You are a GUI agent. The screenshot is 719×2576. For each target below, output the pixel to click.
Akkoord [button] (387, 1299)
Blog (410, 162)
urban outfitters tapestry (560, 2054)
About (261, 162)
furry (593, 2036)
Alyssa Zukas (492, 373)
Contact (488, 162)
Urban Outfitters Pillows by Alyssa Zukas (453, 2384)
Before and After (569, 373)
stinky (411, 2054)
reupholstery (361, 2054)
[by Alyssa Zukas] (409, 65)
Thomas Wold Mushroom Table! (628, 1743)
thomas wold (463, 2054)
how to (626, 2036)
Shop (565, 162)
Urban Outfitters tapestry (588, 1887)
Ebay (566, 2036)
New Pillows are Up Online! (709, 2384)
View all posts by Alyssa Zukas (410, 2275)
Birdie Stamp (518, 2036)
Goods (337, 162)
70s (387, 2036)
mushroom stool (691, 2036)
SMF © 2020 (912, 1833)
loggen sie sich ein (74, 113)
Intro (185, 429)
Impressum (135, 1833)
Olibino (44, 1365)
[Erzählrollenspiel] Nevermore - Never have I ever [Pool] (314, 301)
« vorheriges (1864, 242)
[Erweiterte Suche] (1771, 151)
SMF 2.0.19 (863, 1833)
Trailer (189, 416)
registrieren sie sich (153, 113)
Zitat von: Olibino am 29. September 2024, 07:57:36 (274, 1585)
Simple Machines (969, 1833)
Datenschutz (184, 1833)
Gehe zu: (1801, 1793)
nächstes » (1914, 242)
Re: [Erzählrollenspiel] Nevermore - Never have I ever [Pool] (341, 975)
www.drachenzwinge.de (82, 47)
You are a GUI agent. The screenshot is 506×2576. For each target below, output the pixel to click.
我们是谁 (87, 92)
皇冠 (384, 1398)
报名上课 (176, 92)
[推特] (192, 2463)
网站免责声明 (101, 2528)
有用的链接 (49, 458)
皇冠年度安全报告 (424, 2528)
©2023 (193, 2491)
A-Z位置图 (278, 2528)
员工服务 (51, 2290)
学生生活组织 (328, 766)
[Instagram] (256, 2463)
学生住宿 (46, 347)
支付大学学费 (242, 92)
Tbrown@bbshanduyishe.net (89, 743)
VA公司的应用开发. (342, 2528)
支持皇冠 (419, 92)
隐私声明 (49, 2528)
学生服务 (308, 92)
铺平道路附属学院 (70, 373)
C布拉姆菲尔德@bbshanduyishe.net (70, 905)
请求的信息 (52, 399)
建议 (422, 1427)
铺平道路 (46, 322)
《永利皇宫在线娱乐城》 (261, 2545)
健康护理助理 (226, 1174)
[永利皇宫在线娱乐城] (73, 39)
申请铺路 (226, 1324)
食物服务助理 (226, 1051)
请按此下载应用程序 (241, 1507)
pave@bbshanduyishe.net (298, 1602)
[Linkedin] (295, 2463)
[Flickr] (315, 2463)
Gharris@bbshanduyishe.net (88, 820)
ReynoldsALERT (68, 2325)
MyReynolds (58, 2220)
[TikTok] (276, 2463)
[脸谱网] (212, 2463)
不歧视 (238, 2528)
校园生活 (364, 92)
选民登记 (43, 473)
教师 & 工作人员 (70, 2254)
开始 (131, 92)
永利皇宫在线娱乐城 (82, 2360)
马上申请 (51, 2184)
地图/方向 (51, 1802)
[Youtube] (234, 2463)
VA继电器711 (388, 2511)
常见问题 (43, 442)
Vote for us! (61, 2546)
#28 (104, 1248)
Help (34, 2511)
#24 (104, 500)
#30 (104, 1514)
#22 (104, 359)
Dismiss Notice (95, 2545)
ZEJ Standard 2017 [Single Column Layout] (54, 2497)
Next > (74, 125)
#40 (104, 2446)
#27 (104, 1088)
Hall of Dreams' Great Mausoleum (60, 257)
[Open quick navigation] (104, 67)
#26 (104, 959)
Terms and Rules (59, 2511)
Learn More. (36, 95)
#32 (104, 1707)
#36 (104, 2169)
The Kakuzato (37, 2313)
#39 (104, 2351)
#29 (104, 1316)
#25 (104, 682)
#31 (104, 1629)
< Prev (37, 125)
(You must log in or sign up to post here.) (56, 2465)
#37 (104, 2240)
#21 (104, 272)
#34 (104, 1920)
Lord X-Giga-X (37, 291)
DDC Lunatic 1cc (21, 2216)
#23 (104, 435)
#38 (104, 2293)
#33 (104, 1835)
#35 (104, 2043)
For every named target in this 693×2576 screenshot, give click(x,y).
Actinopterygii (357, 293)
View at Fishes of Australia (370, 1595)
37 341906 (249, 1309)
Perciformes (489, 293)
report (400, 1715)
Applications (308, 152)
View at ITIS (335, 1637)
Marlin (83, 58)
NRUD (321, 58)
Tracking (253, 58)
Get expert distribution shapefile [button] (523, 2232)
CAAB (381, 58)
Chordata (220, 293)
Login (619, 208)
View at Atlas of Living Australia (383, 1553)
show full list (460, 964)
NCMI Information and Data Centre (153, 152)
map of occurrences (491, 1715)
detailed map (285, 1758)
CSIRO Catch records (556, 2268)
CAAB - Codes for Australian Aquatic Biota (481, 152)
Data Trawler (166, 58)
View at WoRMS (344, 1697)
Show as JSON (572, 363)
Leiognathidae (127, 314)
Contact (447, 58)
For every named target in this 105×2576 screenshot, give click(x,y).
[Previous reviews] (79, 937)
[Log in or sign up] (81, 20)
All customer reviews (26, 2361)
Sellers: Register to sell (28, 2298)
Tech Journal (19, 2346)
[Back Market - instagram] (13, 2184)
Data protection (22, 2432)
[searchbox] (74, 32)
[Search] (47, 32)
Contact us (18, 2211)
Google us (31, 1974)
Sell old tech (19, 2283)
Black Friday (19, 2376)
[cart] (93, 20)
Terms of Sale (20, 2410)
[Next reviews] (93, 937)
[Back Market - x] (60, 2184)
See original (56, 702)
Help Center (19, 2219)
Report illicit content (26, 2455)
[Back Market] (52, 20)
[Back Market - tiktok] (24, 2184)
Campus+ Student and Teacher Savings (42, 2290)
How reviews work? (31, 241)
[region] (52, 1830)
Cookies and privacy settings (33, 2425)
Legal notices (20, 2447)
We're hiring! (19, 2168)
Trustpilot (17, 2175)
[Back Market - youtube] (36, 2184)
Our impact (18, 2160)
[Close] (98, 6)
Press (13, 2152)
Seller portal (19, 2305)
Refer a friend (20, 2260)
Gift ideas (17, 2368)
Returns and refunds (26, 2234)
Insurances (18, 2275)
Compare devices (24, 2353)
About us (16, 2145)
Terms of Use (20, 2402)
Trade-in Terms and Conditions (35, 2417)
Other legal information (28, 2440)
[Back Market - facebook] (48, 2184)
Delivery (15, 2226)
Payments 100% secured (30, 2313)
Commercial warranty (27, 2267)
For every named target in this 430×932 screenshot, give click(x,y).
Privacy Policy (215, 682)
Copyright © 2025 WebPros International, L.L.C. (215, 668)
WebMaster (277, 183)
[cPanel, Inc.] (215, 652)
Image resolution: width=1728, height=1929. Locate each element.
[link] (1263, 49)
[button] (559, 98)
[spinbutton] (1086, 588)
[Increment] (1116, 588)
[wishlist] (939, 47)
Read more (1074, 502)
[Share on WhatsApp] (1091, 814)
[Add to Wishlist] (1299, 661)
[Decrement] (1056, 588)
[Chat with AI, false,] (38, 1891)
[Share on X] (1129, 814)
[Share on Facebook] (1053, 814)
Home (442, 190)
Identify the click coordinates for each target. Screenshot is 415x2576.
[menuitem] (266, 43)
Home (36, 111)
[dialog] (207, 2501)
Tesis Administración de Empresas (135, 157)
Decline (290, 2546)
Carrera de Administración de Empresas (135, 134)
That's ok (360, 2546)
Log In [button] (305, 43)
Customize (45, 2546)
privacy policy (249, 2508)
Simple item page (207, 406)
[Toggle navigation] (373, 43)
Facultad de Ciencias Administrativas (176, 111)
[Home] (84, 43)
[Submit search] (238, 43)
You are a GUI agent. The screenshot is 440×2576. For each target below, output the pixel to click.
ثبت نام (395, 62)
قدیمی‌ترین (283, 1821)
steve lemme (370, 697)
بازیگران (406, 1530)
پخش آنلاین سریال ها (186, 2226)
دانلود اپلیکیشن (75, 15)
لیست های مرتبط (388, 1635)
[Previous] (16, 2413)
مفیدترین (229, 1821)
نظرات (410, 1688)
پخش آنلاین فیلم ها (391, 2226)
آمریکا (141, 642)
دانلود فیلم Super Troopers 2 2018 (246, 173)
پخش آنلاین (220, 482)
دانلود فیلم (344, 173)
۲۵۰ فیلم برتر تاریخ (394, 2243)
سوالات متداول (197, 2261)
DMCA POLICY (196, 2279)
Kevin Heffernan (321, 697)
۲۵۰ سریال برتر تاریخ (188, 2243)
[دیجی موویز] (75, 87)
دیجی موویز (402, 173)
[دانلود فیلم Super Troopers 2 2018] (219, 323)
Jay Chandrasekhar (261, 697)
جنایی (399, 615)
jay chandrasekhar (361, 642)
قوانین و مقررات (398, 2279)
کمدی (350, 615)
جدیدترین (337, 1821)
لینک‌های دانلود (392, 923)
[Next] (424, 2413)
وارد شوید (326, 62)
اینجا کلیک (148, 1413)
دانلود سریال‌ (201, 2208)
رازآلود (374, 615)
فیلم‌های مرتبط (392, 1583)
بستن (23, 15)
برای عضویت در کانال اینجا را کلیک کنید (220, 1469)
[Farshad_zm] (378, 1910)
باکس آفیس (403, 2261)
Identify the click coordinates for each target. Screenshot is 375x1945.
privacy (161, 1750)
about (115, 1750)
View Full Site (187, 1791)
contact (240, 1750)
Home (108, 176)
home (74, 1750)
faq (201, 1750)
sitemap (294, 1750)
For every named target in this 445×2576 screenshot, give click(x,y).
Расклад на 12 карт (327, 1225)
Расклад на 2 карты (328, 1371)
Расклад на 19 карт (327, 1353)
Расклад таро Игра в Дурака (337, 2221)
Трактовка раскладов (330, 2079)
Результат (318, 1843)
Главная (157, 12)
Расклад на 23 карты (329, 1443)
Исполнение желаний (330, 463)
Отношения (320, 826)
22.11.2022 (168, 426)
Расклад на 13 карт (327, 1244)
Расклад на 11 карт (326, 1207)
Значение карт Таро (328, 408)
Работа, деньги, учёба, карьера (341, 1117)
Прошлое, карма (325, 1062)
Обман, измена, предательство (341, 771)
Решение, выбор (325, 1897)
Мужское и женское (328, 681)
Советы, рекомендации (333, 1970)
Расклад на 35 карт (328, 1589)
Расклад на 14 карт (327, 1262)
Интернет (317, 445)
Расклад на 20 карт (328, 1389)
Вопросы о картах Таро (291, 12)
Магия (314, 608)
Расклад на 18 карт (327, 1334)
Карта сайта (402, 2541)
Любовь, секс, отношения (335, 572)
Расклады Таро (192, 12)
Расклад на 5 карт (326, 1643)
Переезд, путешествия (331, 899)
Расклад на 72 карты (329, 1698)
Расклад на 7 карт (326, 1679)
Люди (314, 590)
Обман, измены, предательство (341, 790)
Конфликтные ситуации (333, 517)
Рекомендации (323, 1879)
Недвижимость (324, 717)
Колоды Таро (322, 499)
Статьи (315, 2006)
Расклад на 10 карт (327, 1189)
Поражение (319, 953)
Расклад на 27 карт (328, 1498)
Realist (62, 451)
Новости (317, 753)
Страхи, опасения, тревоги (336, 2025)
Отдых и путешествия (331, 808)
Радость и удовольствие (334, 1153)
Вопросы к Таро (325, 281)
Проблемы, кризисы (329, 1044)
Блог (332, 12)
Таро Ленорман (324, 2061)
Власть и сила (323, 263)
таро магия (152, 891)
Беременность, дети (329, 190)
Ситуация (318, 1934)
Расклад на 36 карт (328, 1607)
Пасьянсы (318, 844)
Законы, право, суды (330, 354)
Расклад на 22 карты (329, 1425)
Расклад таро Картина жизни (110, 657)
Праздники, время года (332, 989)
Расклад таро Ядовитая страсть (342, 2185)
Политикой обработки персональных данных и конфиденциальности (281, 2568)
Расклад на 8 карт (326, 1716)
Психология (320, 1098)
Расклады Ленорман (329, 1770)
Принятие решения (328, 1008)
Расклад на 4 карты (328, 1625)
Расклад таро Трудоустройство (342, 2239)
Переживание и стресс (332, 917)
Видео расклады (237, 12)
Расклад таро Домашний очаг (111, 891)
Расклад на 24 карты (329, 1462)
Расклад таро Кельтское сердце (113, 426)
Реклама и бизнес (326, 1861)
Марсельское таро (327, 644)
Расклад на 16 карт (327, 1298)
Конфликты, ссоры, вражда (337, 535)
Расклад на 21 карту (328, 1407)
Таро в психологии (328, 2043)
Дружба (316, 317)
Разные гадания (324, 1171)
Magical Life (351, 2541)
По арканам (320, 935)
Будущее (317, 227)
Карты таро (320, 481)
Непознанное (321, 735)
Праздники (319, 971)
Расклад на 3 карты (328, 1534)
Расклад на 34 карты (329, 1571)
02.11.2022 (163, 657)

__________

▶ WHAT YOU HAVE TO DO: Everything starting at the line containing "#24 (104, 500)" and ending at the line containing "#35 (104, 2043)" in the records above should be repeated exactly, and only that.

▶ TASK RESPONSE:
#24 (104, 500)
#30 (104, 1514)
#22 (104, 359)
Dismiss Notice (95, 2545)
ZEJ Standard 2017 [Single Column Layout] (54, 2497)
Next > (74, 125)
#40 (104, 2446)
#27 (104, 1088)
Hall of Dreams' Great Mausoleum (60, 257)
[Open quick navigation] (104, 67)
#26 (104, 959)
Terms and Rules (59, 2511)
Learn More. (36, 95)
#32 (104, 1707)
#36 (104, 2169)
The Kakuzato (37, 2313)
#39 (104, 2351)
#29 (104, 1316)
#25 (104, 682)
#31 (104, 1629)
< Prev (37, 125)
(You must log in or sign up to post here.) (56, 2465)
#37 (104, 2240)
#21 (104, 272)
#34 (104, 1920)
Lord X-Giga-X (37, 291)
DDC Lunatic 1cc (21, 2216)
#23 (104, 435)
#38 (104, 2293)
#33 (104, 1835)
#35 (104, 2043)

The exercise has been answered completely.